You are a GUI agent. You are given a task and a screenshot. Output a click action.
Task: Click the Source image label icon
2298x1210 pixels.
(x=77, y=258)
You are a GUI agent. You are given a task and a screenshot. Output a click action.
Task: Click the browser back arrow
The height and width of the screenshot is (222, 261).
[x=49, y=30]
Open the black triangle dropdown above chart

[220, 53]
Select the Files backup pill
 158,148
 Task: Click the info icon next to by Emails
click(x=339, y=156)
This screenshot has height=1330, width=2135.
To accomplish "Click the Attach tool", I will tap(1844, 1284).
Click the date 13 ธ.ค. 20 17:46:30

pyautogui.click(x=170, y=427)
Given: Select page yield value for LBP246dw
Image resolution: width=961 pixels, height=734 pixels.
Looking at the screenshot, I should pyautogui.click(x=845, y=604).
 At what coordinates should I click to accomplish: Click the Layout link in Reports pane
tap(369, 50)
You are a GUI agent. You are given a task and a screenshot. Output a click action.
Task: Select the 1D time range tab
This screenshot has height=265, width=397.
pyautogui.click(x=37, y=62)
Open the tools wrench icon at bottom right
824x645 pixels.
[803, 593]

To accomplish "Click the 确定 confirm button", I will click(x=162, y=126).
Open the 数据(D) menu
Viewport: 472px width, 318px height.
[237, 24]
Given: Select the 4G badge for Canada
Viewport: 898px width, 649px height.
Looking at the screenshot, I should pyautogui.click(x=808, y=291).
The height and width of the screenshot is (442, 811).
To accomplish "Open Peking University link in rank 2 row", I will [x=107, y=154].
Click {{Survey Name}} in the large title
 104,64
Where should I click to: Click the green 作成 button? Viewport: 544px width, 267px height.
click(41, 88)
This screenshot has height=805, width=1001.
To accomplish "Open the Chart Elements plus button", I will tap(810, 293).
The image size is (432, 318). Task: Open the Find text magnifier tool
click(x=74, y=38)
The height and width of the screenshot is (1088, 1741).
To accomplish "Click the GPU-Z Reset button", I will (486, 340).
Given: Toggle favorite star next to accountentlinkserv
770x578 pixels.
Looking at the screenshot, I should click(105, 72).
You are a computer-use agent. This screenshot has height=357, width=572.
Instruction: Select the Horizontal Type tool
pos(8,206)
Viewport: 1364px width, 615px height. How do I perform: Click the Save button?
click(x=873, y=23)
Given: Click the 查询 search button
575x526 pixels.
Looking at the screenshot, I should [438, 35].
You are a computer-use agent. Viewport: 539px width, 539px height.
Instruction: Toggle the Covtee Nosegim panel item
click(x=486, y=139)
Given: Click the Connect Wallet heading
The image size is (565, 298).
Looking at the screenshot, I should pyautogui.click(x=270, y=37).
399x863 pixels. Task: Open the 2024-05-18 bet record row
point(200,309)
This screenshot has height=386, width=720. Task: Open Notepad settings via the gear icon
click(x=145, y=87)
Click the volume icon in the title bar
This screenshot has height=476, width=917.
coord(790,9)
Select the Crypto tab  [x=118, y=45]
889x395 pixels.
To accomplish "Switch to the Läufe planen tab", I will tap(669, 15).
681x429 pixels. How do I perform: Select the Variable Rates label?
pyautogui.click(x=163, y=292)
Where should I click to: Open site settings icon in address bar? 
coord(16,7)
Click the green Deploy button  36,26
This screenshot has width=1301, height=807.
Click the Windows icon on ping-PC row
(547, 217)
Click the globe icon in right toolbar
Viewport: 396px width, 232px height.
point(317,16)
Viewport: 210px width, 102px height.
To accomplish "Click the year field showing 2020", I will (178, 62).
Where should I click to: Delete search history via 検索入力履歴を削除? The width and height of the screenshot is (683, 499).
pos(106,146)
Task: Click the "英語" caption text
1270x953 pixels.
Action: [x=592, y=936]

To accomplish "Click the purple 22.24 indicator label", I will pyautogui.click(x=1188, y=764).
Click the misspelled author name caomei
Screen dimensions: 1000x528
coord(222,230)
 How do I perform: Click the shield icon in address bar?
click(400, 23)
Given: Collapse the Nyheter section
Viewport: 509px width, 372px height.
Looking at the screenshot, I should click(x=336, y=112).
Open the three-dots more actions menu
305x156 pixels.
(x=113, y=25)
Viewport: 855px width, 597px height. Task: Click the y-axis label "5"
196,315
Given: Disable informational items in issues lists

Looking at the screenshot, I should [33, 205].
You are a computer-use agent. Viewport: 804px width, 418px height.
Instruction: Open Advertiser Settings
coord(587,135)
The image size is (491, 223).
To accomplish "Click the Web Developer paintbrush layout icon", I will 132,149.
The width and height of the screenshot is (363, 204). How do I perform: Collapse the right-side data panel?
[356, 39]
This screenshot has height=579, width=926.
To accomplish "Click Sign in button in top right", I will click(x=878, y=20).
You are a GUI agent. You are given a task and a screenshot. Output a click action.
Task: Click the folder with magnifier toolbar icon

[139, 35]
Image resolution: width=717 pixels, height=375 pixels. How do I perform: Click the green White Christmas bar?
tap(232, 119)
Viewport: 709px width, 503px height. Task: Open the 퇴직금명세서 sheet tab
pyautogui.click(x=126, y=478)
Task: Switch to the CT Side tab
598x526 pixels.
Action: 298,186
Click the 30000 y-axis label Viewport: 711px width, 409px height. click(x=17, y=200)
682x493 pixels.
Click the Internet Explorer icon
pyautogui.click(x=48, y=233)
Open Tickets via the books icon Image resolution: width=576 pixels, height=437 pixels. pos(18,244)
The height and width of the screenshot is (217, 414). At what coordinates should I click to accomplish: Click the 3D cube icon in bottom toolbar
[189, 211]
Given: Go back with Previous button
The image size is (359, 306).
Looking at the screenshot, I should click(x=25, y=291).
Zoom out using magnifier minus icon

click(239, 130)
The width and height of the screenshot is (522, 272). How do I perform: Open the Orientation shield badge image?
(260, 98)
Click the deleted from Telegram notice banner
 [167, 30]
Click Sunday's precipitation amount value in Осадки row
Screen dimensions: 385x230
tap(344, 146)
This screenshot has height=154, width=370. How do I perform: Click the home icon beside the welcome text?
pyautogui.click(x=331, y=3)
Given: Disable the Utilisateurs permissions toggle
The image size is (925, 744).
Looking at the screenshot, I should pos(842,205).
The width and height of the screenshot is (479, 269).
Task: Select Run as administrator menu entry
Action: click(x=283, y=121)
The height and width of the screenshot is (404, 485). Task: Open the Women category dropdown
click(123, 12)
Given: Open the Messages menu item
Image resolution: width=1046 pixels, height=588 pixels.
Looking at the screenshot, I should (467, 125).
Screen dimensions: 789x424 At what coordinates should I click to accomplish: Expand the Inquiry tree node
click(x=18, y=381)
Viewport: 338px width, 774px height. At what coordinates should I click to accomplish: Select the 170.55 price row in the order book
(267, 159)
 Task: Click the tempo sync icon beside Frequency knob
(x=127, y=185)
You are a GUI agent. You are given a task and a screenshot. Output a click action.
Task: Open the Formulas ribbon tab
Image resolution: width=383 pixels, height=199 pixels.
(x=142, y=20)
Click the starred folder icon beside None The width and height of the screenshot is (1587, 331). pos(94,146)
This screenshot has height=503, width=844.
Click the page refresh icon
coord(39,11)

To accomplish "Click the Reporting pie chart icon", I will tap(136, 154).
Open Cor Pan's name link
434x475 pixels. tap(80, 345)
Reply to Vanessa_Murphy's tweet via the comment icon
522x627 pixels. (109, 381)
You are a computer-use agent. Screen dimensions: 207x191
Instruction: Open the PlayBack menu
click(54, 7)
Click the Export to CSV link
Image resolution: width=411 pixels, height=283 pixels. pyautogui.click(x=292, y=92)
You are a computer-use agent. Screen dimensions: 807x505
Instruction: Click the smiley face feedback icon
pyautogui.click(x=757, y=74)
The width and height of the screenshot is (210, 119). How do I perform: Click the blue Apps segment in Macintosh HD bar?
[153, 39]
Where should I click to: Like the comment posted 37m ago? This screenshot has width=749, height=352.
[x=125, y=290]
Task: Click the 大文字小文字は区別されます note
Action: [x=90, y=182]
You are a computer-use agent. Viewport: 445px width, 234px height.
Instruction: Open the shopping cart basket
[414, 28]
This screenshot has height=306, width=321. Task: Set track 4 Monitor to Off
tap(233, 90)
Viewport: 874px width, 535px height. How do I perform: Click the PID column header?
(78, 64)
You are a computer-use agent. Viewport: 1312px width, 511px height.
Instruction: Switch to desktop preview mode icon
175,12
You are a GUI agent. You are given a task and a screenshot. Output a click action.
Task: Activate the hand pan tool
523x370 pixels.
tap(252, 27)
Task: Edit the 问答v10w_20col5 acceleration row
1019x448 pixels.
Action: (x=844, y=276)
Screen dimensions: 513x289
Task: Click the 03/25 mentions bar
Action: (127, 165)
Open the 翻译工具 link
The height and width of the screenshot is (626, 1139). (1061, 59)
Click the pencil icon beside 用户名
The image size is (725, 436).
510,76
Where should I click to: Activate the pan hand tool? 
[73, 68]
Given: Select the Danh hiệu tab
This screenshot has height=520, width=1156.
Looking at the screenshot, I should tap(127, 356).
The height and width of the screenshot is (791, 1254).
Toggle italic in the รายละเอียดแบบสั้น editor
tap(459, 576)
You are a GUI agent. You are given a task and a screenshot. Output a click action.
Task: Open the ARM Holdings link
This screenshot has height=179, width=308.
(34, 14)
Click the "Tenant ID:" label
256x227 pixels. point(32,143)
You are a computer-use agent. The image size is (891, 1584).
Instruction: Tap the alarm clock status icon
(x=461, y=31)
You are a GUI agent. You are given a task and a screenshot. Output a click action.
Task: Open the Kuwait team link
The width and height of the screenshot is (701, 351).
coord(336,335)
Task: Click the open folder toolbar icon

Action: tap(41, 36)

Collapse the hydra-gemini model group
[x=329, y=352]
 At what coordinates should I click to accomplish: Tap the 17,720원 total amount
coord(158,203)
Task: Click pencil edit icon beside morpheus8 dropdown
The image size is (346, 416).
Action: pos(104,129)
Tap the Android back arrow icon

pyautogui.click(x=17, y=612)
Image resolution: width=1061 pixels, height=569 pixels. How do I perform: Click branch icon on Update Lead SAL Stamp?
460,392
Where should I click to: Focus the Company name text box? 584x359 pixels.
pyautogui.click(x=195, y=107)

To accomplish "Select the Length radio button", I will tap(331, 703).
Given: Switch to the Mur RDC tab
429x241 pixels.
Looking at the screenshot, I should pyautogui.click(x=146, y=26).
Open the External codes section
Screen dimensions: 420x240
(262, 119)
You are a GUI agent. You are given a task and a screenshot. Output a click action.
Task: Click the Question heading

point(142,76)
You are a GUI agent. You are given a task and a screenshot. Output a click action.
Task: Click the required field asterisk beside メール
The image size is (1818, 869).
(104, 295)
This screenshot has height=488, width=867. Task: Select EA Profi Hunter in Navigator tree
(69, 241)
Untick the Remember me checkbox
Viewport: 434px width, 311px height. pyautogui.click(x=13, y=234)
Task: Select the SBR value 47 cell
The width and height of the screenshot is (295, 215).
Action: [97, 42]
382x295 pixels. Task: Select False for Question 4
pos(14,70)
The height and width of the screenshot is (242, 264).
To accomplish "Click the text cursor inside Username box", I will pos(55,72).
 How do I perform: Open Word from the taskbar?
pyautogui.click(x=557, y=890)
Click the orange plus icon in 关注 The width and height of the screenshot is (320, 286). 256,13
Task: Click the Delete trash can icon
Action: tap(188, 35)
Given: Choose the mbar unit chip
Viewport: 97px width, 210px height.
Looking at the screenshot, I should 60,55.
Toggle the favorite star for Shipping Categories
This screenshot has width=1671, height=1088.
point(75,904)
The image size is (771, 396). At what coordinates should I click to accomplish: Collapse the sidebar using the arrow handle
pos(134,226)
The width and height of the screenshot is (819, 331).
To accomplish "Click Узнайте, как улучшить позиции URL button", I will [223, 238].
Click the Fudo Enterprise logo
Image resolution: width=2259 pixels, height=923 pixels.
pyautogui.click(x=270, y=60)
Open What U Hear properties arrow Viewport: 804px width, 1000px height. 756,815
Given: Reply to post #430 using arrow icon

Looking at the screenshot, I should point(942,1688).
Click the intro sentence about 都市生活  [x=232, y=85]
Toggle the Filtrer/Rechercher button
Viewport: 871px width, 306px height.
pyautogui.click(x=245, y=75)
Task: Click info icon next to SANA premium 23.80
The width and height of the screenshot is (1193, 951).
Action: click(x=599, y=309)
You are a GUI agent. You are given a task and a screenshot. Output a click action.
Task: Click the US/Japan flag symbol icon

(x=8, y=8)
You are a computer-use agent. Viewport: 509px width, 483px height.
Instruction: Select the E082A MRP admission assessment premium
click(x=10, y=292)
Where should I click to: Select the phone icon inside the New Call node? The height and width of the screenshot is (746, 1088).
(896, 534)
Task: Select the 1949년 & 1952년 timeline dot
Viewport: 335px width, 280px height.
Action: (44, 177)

········

Task instructions >>
Which lines in the listing above contain the word "using"? Copy each of those lines in full.

Task output >>
Zoom out using magnifier minus icon
The image size is (771, 396). At what coordinates should I click to accomplish: Collapse the sidebar using the arrow handle
Given: Reply to post #430 using arrow icon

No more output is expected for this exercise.